CIPHERS Bush Theatre, W12

SPOOKS,  SECRETS , SEDUCTIONS

If you are, like me,  addicted to  Spooks on television and to the deeper-rooted psychologies of John le Carré,  Dawn King’s new play feeds the same hunger for ambiguity, dangerous secrets and ethical conflict. Nations need intelligence, intelligence requires spies and secrets,  but secrets rot people from the inside.

So you have the ingredients for drama, and for intensity.   In Blanche McIntyre’s deft and well-honed production from Out of Joint and Exeter Northcott (reaching the end of a good tour) the set is made of sliding screens , the scenes are short and often momentarily baffling,  the time-scale leaps backwards and forwards offering skilful clues. And each of the four cast is – without obvious disguise – playing two different people.

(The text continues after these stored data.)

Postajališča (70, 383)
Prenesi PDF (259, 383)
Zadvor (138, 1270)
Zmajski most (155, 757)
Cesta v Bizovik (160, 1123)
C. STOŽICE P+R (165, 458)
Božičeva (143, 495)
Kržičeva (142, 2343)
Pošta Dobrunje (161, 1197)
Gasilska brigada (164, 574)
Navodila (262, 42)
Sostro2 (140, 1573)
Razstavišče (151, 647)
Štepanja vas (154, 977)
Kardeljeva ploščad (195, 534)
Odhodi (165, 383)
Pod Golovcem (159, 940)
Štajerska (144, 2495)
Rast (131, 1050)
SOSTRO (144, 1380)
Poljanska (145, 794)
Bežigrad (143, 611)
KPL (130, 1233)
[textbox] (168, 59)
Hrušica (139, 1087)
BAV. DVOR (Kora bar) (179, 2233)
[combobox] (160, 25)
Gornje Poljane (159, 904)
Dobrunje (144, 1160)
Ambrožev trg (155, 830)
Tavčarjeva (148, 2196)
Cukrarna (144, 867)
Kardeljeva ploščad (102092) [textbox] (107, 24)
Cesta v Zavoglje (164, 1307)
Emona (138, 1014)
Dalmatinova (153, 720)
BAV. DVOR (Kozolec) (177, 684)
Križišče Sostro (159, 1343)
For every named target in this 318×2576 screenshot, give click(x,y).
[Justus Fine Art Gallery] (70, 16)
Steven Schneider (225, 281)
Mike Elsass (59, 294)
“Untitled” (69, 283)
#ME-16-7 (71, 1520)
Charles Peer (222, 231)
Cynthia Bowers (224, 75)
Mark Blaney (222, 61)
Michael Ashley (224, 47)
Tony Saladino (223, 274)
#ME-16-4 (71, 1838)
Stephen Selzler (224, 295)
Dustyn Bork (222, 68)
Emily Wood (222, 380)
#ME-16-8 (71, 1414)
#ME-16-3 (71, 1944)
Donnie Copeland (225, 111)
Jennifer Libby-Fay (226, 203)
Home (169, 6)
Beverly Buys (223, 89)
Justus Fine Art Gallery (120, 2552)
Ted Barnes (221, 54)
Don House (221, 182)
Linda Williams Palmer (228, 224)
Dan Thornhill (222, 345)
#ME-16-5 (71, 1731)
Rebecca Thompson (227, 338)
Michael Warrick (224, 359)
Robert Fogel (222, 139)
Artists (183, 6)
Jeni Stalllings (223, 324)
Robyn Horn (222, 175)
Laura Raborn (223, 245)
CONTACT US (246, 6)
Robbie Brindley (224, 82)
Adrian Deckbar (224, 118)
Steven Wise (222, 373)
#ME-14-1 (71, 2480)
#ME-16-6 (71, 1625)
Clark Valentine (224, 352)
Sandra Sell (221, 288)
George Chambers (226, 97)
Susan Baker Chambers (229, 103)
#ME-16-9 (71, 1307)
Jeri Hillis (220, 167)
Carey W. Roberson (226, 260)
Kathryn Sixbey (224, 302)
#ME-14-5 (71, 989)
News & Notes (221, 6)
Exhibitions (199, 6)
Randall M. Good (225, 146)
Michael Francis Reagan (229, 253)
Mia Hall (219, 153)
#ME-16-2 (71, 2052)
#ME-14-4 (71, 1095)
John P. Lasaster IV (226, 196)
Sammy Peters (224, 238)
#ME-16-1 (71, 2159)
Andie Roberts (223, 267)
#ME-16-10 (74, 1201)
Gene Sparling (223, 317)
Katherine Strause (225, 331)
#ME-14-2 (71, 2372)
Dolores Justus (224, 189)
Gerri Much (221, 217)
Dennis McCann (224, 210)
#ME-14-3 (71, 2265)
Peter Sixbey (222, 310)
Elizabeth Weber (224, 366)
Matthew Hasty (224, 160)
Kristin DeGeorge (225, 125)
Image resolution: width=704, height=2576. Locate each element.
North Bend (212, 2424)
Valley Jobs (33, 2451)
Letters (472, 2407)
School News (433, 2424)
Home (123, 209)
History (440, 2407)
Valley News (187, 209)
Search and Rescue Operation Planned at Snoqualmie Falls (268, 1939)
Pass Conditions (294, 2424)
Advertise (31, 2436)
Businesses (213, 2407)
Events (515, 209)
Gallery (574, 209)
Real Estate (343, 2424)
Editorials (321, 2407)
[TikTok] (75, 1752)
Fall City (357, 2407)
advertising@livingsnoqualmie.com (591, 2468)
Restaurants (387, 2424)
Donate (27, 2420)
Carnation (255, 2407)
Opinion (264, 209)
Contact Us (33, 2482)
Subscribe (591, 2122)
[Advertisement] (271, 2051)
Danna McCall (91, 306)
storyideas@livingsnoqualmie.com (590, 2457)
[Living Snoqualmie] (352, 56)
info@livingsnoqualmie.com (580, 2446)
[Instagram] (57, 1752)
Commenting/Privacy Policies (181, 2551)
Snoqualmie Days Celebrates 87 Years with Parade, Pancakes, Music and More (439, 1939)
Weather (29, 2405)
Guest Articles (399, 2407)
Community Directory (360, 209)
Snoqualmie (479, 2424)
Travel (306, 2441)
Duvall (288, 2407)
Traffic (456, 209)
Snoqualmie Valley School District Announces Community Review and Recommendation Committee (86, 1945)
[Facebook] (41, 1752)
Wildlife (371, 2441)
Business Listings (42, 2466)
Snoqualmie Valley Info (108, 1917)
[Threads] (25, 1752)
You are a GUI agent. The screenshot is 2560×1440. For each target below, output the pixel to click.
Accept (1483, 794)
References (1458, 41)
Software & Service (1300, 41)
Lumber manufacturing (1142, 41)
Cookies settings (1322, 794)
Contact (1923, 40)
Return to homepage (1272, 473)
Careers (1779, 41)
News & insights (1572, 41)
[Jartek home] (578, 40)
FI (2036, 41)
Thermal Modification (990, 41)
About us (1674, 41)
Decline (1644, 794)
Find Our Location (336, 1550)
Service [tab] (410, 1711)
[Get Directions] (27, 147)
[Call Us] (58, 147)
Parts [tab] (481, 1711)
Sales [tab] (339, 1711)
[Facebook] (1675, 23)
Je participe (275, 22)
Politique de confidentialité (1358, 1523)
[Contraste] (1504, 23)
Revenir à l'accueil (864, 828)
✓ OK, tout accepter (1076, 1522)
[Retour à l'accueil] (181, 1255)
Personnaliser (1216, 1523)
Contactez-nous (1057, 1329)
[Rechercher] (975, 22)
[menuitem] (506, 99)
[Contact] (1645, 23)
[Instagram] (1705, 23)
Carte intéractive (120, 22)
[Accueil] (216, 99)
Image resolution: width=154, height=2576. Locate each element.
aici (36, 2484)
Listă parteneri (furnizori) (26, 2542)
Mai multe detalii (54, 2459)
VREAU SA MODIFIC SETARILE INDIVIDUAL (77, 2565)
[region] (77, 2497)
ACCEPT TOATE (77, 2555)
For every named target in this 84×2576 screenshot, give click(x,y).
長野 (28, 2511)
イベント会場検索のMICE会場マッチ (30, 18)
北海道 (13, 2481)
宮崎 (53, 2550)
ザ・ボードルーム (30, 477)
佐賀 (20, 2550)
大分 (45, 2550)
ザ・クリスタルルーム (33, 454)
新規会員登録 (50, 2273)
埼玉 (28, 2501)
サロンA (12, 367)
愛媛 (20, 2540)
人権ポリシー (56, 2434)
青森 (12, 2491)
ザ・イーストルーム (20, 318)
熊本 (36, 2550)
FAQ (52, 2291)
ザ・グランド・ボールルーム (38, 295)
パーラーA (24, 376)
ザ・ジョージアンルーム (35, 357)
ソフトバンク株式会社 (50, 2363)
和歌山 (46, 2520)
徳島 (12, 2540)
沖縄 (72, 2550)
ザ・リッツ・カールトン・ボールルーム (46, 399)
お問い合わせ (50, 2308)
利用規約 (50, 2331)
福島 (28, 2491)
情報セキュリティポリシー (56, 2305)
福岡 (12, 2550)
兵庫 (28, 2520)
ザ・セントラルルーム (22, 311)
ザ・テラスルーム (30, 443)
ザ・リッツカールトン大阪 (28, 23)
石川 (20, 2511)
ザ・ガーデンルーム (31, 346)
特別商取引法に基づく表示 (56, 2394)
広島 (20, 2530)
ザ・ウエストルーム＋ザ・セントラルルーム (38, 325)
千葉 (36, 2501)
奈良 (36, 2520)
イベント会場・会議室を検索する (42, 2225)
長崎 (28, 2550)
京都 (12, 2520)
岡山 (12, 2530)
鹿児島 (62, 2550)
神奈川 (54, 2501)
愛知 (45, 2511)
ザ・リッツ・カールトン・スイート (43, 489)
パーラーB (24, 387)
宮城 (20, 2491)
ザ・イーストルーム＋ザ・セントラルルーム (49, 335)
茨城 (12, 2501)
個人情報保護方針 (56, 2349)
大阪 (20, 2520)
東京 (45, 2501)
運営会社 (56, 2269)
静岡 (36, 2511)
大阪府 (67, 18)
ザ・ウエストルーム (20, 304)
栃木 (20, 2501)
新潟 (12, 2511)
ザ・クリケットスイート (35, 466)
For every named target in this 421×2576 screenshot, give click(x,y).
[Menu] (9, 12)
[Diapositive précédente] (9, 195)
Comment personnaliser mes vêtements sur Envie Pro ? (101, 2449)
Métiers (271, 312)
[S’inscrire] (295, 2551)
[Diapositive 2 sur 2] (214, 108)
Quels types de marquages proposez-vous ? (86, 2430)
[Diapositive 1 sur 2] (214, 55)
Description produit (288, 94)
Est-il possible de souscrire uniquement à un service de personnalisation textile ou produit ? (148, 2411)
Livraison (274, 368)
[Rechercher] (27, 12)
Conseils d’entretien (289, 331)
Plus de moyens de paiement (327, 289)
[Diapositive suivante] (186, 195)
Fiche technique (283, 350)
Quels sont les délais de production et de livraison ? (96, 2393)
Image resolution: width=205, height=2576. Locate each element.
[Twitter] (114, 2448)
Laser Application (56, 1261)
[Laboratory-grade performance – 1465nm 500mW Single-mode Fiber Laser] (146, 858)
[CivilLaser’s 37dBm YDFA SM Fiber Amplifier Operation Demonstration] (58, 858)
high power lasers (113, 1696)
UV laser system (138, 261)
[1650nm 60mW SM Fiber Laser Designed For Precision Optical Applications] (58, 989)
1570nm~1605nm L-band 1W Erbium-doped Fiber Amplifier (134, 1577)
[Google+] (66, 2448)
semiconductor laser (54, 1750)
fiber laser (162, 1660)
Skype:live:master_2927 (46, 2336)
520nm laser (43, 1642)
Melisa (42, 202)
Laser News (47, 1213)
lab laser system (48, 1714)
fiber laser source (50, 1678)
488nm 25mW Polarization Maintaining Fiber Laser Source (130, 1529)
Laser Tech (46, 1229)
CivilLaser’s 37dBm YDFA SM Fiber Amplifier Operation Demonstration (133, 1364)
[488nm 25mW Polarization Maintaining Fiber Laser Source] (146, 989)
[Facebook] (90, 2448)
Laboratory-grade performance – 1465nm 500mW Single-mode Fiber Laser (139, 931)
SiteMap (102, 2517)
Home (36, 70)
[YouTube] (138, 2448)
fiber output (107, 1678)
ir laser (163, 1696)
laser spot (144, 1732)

Grainne Keenan is Justine – a quiet, efficient redundant marketing assistant who, thanks to her fluent Russian and Japanese, gets a job with MI5.  She doubles as Justine’s sister Kerry, who we meet in flash-forward scenes distraught at Justine’s mysterious death.   Shereen Martin,  dark and assured as a feared headmistress,  is both Justine’s MI5  boss and the rich wife of her artist lover.  Ronny Jhutti doubles as the boyfriend and, superbly, as a furious young Pakistani youth worker who Justine is made to recruit as an informer.  And Bruce Alexander is a lecherous yet fatherly Russian spook and, briefly,  the heroine’s grieving but patriotic old Dad.

Complicated?  Bear with me, and be assured that  it is a tribute to Blanche McIntyre’s direction that you don’t get lost, and that every time the screens slide you are agog to know what – and who –  happens next.  So as a two-hour entertainment you can’t fault it;  and as it went on I found myself happily reflecting that it combined the interest of a TV drama with an extra theatrical layer of meaning conferred by the doubling of characters: so that rather than just considering the corrupting effect of intelligence agencies you think of wider things: uncompromising youthful innocence and crafty age, subtle bullying both emotional and professional,  layers of betrayal.

The problem with a cliffhanger-mystery, though, is that you have to resolve it. Unless you’re some really annoying intellectual ambiguist too arrogant to tell stories properly.   The author here acknowledges that we need to know: why DID Justine die?  Was it really suicide?  Once you work for MI5, is anything in your life real?  Echoes here of the real life “spy in the bag” case.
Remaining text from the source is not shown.